Bond issue vote regarding potential expansion of elementary school will take place in November

YORK – A bond issue vote, as to whether or not an expansion project should be undertaken at the York Elementary School, will take place in November’s General Election.

York Superintendent Mitch Bartholomew said during this past week’s community sector briefing the school board is making progress in these early stages of formulating a potential project. He said an architectural firm has been contracted, as has a construction management team, which will help in formulating the details for the proposed project.

“Both firms have great experience in these types of projects and in adding on to elementary schools,” Bartholomew said. “We have also put together a committee made up of community members and that group has met twice. We have had great conversations with great ideas so far.

“The school board chose to not put this to vote in May but rather in November, which I think is smart in order for everyone to have more time and we can have more accurate estimations and details regarding the scope of the project. Most importantly, more time will provide more community education. There will be some public events in the summer and most certainly there will be numerous public educational events in the fall, regarding this potential project. The public has questions and we want to have the most detailed, accurate information available to everyone.”

As Bartholomew said in earlier interview with JMW.com, there is a great need for more room at the schools, as the elementary population has steadily risen over the years, with a significant surge two years ago (when they had to go to six sections of Kindergarten with each have more than 20 kids in each). There is also a significant need to have one location for early childhood education (pre-school).

Bartholomew said this need has been a point of discussion for the school board for 5-7 years now.

Bartholomew said the jump in elementary school population is due to several factors, including how more young families with kids are moving into the district and more young families are having more children in the York District (although that isn’t the statewide trend). He said they have also seen significant growth in some of their specialty programs – one example is their special education program, “which is a strong program at YPS and we’ve had families move to York because they want their student in that program.

“When that building was constructed, back in 1993, it was built for far less classrooms per grade level with a small handful of extra rooms,” Dr. Bartholomew explained. “It was also designed for what education looked like in the 1990s.”

As an example, schools in the 1990s had a specific room classified as a computer lab, which isn’t the case today.

“The handful of extra rooms are now classrooms,” in order to accommodate the much larger number of kids.

“Another aspect is that over the last 10 years, there has been a huge focus on pre-schools/early childhood education, which we are very supportive of,” Bartholomew said in that earlier interview. “Early childhood programs can help identify students who may have learning struggles – we have support for them. And it’s also great for kids without learning struggles, as they are getting a jump start when it comes to reading, social skills, etc. For years, the school board has been looking to put all the preschool students in one building – right now, we have them in three different locations – we have one group at the high school; we rent the old dialysis center at the West View Medical Center; and we also have a section in York Elementary itself.”

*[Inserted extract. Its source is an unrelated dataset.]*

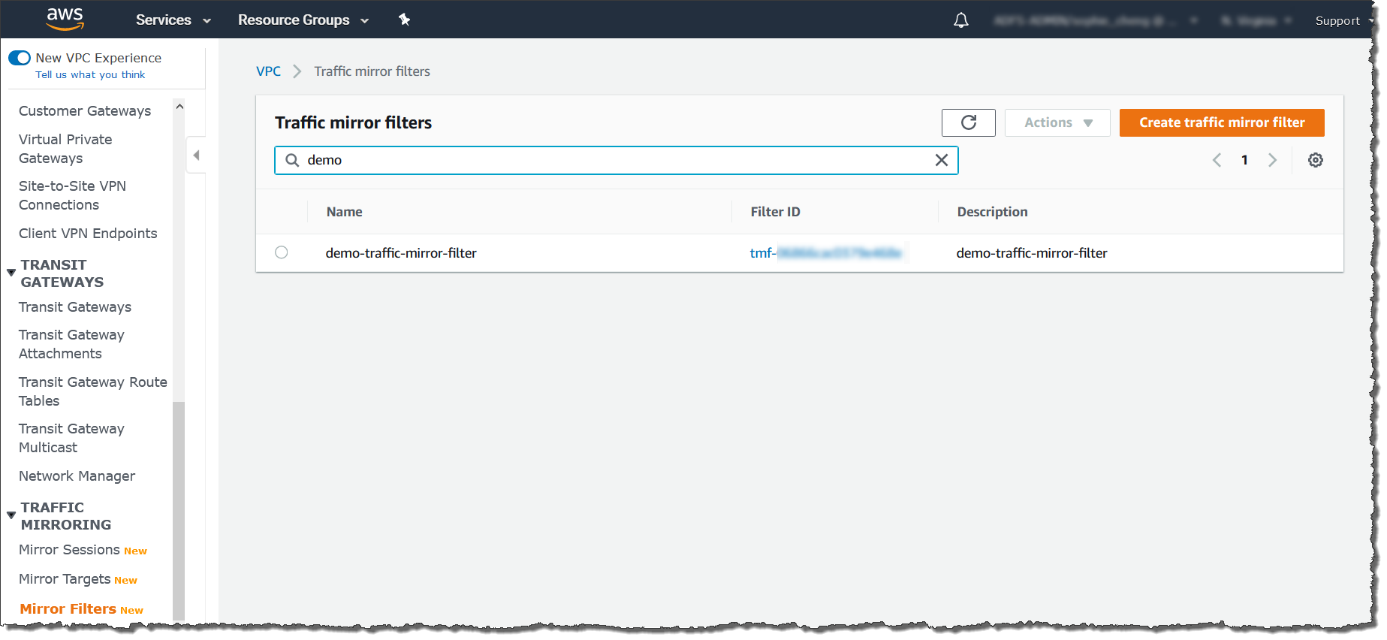Select the demo-traffic-mirror-filter radio button
Image resolution: width=1387 pixels, height=640 pixels.
(x=281, y=253)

He said the school board’s “number one goal, if the project would move forward, is to increase overall square footage as even the existing classrooms now are too small. And there are truly only two restroom areas in that entire facility.”

The increase in student enrollment at York Elementary has been considerable, according to population figures provided by Bartholomew: 1999-2000 school year, 447 kids; 2003-2004 school year, 482 kids; 2009-2010 school year, 490 students; 2017-2018 school year, 537; and 2023-2004 school year, 599 students. These figures don’t include any preschoolers.

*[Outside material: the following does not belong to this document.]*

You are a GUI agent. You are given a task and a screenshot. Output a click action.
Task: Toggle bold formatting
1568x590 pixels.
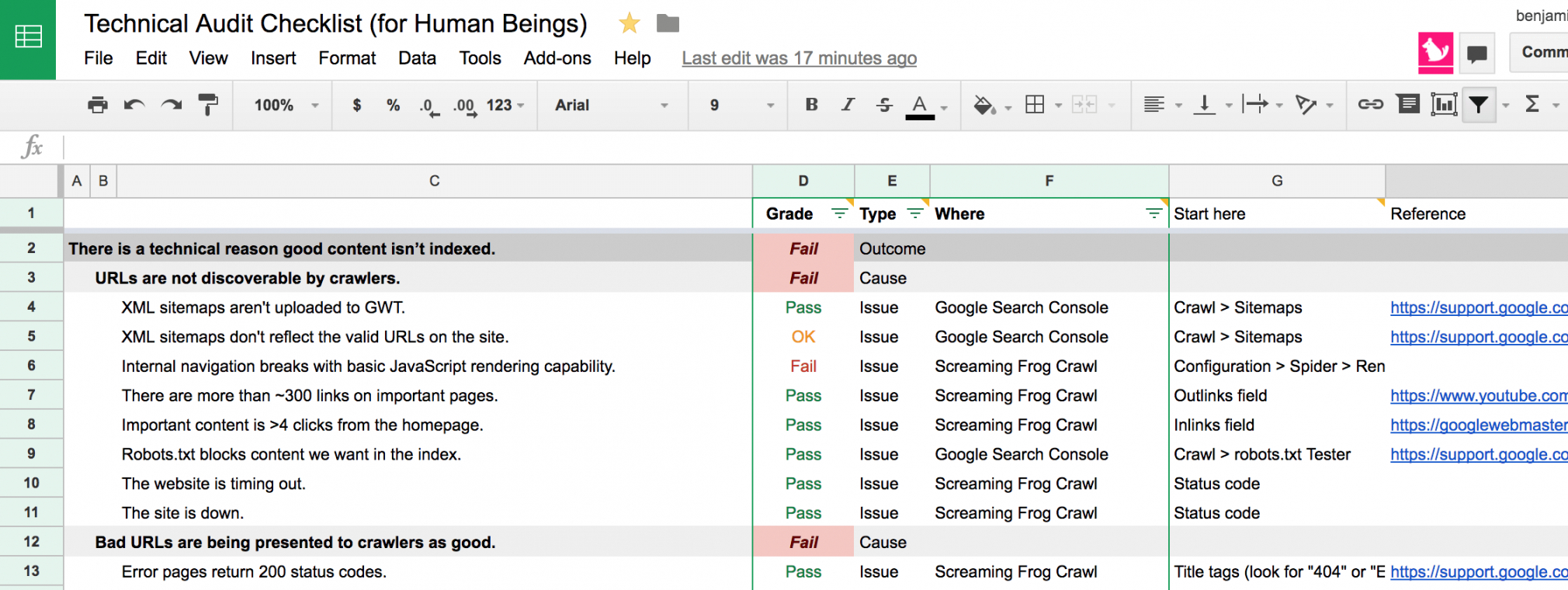point(811,105)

The growth in the number of elementary-aged students has been so much the district, at this time, cannot accept any option-in students at the elementary level. Option-in students are kids who live outside the district but would like to attend school here. Option-in students can attend the York Middle School and the York High School, because there is room in those facilities – just not at the elementary school, at this time.

“Someone from the public put it perfectly when they said we want to provide for the immediate needs now while also providing for the needs of the future,” the superintendent said further. “We want to make sure we are prepared for elementary education in the years to come as well, while addressing immediate needs.”